WHAT THE TASK REQUIRES >>
Count the lines in the items below that contain the string "icon", with case counting. Give only the number.

Some records >>
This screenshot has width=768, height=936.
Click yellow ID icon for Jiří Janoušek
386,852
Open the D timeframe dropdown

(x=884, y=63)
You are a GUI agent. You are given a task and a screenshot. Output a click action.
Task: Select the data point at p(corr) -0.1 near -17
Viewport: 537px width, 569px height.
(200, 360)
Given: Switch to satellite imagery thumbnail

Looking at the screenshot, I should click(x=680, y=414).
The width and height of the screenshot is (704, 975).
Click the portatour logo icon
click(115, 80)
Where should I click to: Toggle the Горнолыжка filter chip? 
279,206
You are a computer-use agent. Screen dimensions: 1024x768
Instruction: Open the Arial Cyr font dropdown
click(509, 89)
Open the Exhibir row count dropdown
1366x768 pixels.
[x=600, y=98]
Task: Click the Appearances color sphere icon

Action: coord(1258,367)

REPLY >>
3